*TASK:* Working from the top of the records below, reproduce each line exactly, ending once you have written the line containing "Given: Click the 管理类别 row label".

[Excerpts from a dataset]
[Start of Attachment]

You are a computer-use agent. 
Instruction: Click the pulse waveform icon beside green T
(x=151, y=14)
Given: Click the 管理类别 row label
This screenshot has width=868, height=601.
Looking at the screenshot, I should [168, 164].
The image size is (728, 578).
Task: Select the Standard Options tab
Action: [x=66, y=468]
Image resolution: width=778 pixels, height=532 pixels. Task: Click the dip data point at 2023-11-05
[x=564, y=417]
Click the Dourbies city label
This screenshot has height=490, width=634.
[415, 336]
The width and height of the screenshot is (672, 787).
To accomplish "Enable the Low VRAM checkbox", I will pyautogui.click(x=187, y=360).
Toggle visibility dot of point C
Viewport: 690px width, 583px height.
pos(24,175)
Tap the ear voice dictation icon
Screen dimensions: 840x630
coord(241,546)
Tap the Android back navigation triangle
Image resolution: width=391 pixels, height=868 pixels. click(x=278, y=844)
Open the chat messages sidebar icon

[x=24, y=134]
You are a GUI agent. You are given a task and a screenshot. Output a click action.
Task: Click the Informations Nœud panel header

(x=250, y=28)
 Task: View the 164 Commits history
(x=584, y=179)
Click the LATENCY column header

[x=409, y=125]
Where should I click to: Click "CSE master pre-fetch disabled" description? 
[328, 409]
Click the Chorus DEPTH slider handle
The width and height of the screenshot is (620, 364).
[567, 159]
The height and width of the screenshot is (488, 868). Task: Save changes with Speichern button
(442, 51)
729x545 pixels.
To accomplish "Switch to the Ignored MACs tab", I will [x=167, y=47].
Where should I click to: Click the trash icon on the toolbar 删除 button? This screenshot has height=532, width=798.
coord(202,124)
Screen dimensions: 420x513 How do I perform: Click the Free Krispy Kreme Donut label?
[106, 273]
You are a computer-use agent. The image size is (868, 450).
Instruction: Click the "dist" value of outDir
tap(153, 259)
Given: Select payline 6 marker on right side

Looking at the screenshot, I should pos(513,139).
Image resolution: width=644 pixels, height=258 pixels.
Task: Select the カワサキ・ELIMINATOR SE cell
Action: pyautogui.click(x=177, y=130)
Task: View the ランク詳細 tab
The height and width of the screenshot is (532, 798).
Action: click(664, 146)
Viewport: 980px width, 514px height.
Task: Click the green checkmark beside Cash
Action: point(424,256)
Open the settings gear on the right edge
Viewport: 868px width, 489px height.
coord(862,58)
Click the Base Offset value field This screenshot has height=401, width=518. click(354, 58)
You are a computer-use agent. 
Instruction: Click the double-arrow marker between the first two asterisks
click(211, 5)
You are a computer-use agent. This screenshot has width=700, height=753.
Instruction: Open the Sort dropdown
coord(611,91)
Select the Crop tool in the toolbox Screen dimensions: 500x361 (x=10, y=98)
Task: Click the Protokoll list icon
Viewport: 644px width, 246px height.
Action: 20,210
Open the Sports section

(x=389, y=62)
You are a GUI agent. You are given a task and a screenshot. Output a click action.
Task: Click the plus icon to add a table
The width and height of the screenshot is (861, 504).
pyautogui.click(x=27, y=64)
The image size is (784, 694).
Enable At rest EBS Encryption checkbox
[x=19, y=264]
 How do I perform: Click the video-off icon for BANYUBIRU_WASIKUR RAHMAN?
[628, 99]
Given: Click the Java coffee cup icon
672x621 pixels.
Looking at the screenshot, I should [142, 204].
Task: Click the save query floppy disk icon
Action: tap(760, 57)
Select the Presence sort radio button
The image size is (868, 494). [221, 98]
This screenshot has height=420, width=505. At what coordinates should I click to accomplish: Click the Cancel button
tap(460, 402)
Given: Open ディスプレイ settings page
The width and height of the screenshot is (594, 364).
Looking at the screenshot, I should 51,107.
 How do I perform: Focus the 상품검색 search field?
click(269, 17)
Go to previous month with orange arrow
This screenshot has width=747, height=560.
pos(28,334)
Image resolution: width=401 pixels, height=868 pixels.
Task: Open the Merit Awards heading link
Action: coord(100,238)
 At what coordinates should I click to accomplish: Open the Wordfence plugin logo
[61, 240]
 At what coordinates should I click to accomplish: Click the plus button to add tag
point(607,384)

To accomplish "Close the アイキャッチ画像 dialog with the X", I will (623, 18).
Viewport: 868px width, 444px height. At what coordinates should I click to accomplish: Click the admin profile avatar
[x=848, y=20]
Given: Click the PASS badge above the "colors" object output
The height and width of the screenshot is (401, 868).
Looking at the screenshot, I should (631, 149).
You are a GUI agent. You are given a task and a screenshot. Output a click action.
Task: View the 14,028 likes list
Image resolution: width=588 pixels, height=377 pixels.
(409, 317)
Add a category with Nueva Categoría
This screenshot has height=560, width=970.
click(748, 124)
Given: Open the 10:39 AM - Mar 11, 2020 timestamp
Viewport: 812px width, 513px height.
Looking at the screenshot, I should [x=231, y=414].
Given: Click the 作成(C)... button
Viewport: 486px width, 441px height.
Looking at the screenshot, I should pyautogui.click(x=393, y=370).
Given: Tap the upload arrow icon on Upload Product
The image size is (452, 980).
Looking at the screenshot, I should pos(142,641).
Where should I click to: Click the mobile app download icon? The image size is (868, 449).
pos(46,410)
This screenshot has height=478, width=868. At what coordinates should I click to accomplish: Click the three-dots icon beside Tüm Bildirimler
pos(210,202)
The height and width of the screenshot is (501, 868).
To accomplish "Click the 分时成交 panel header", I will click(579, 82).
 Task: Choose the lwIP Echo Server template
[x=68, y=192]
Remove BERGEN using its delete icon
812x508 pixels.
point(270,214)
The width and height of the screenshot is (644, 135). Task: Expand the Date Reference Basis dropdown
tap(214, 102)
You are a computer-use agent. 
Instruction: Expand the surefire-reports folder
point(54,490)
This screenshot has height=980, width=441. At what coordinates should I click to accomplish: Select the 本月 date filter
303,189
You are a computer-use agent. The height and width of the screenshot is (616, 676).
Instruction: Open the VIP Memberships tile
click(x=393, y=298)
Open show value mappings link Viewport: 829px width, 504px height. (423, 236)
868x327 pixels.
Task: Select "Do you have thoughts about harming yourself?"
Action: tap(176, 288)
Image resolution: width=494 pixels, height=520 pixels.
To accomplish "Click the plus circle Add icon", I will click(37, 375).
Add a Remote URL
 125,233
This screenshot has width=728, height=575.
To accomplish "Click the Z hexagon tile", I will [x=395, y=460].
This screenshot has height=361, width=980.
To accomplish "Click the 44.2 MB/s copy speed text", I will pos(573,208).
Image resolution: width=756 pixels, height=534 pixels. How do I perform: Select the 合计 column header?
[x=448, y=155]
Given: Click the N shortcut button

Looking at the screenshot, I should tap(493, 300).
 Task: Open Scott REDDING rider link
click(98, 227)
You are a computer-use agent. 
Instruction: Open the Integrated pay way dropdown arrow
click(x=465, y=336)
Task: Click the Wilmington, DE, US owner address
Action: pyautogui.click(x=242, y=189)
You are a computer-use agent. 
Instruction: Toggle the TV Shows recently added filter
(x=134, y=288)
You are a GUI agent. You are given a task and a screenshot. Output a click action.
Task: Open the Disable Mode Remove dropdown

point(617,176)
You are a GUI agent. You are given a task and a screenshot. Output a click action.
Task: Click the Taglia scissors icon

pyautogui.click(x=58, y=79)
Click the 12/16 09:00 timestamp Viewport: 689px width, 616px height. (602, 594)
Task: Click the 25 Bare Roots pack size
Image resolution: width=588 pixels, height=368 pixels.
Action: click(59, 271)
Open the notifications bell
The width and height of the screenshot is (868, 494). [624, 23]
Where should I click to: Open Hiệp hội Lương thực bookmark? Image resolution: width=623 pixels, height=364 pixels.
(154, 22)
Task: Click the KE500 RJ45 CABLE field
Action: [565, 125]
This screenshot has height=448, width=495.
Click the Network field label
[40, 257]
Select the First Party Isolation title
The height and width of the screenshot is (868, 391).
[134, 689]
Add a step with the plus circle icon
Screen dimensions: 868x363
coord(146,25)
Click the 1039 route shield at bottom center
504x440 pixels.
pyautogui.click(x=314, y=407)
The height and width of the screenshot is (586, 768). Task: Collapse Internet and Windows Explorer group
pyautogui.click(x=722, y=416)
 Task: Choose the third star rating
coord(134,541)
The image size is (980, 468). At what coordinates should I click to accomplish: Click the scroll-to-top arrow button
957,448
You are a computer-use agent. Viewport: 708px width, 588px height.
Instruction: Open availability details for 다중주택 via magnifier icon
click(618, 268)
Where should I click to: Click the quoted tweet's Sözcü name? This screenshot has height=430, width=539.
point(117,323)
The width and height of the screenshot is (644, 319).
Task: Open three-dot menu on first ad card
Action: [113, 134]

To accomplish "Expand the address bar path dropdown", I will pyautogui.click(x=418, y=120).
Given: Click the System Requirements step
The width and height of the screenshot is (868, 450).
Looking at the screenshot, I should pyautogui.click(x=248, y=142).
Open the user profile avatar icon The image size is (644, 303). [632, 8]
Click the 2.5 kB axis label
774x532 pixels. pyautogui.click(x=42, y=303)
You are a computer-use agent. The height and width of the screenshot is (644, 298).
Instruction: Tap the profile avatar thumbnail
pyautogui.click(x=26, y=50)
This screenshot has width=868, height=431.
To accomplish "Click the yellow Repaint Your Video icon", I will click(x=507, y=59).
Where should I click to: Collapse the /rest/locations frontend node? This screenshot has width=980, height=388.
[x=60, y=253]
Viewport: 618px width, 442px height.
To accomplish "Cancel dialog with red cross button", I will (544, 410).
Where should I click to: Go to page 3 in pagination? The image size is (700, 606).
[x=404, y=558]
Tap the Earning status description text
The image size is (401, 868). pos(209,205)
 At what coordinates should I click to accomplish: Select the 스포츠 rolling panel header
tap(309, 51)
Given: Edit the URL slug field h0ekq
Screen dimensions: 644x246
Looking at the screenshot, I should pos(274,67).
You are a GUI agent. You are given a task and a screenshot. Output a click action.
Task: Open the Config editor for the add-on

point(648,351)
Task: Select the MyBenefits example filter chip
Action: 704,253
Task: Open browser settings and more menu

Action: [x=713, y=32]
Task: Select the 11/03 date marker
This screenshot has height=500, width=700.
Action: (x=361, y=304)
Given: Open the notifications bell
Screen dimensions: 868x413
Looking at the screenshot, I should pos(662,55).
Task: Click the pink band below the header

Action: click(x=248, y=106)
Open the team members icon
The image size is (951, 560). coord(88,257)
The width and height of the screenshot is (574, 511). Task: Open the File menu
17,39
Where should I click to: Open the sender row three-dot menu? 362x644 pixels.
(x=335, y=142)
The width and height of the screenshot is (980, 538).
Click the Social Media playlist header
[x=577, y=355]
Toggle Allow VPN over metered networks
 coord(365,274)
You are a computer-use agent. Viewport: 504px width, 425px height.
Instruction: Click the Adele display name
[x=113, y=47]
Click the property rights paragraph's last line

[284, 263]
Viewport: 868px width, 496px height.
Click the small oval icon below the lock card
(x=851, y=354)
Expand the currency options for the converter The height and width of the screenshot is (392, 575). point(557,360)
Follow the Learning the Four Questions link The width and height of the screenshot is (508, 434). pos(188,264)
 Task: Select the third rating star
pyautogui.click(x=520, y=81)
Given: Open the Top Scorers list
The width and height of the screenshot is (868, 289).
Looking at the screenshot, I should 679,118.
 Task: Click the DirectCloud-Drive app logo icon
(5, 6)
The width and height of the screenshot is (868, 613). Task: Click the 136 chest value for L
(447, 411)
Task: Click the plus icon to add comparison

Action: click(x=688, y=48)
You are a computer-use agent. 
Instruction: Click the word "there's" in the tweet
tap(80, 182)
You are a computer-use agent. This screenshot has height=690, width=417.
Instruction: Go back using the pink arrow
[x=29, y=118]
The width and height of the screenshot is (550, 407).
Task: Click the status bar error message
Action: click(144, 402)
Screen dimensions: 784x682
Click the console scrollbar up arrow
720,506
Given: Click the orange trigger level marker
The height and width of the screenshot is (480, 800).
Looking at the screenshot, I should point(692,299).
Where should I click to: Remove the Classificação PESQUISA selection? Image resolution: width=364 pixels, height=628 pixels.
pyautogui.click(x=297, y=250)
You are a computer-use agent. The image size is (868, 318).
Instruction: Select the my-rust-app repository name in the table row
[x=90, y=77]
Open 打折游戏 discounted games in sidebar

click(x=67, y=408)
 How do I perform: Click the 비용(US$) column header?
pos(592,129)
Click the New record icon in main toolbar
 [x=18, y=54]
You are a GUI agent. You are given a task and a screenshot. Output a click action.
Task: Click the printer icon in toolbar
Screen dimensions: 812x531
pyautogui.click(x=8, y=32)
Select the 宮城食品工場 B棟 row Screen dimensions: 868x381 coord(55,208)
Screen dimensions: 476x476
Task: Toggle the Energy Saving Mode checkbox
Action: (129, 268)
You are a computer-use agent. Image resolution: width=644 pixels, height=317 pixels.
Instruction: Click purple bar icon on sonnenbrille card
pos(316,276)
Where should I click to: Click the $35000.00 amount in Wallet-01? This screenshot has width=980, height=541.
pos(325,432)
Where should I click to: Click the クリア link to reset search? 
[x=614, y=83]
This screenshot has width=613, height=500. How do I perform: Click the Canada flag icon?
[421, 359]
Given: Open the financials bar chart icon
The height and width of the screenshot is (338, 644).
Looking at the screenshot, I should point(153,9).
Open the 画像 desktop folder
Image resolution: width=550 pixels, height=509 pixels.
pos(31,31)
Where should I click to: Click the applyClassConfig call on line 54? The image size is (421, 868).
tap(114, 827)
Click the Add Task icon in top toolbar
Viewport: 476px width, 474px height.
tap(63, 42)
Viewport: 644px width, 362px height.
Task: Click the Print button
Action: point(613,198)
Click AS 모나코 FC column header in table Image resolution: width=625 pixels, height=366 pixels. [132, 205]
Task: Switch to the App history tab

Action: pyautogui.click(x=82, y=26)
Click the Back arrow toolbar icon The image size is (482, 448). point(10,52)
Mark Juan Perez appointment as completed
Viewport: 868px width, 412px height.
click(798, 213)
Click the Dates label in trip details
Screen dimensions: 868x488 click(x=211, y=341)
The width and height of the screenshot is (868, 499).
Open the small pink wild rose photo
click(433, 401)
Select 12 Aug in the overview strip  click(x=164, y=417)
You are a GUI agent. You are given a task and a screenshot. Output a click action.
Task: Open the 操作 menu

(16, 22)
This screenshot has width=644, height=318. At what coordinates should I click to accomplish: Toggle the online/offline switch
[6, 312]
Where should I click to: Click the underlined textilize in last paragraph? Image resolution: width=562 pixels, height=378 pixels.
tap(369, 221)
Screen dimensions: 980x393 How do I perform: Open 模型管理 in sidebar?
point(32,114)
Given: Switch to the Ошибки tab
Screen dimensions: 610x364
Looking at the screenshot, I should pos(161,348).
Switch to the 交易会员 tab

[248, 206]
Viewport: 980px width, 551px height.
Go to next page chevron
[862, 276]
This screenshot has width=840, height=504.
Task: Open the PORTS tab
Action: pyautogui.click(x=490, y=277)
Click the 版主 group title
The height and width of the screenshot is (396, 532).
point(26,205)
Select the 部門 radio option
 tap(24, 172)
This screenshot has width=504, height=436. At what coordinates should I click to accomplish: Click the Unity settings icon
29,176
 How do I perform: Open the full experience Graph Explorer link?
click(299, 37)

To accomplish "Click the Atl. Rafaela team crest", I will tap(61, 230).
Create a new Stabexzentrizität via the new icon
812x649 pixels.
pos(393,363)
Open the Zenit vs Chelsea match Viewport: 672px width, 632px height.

[End of Attachment]

*TASK RESPONSE:*
You are a computer-use agent. 
Instruction: Click the pulse waveform icon beside green T
(x=151, y=14)
Given: Click the 管理类别 row label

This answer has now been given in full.